- [Work instructions]
Take the line with "Ubersuggest’s monthly subscription" as the first line and the last line of the data as the final one. Write out those lines exactly, and no others.

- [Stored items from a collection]
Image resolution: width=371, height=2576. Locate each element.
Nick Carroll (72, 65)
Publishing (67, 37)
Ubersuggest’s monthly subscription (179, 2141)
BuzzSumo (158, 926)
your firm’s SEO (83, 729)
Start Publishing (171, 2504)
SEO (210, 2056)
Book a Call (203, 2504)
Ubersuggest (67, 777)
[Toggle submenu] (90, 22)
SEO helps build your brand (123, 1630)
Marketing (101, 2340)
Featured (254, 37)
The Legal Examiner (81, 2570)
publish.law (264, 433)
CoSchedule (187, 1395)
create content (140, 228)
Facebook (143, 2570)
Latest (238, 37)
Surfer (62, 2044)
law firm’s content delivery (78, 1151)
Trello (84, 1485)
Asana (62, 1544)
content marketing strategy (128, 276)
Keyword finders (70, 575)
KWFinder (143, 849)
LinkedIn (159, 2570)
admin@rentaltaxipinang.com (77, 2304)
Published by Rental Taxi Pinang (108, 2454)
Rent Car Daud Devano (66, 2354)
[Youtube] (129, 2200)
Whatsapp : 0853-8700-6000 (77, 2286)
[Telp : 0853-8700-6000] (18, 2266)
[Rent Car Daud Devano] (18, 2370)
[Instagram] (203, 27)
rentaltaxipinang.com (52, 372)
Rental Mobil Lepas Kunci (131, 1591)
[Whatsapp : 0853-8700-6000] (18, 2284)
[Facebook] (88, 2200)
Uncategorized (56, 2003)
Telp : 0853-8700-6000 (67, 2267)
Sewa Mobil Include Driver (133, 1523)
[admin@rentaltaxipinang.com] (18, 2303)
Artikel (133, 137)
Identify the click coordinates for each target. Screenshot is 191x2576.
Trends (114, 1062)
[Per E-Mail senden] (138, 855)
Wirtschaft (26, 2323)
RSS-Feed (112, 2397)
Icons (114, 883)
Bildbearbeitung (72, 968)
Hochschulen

- [Solution for this exercise]
Ubersuggest’s monthly subscription (179, 2141)
BuzzSumo (158, 926)
your firm’s SEO (83, 729)
Start Publishing (171, 2504)
SEO (210, 2056)
Book a Call (203, 2504)
Ubersuggest (67, 777)
[Toggle submenu] (90, 22)
SEO helps build your brand (123, 1630)
Marketing (101, 2340)
Featured (254, 37)
The Legal Examiner (81, 2570)
publish.law (264, 433)
CoSchedule (187, 1395)
create content (140, 228)
Facebook (143, 2570)
Latest (238, 37)
Surfer (62, 2044)
law firm’s content delivery (78, 1151)
Trello (84, 1485)
Asana (62, 1544)
content marketing strategy (128, 276)
Keyword finders (70, 575)
KWFinder (143, 849)
LinkedIn (159, 2570)
admin@rentaltaxipinang.com (77, 2304)
Published by Rental Taxi Pinang (108, 2454)
Rent Car Daud Devano (66, 2354)
[Youtube] (129, 2200)
Whatsapp : 0853-8700-6000 (77, 2286)
[Telp : 0853-8700-6000] (18, 2266)
[Rent Car Daud Devano] (18, 2370)
[Instagram] (203, 27)
rentaltaxipinang.com (52, 372)
Rental Mobil Lepas Kunci (131, 1591)
[Whatsapp : 0853-8700-6000] (18, 2284)
[Facebook] (88, 2200)
Uncategorized (56, 2003)
Telp : 0853-8700-6000 (67, 2267)
Sewa Mobil Include Driver (133, 1523)
[admin@rentaltaxipinang.com] (18, 2303)
Artikel (133, 137)
Identify the click coordinates for each target. Screenshot is 191x2576.
Trends (114, 1062)
[Per E-Mail senden] (138, 855)
Wirtschaft (26, 2323)
RSS-Feed (112, 2397)
Icons (114, 883)
Bildbearbeitung (72, 968)
Hochschulen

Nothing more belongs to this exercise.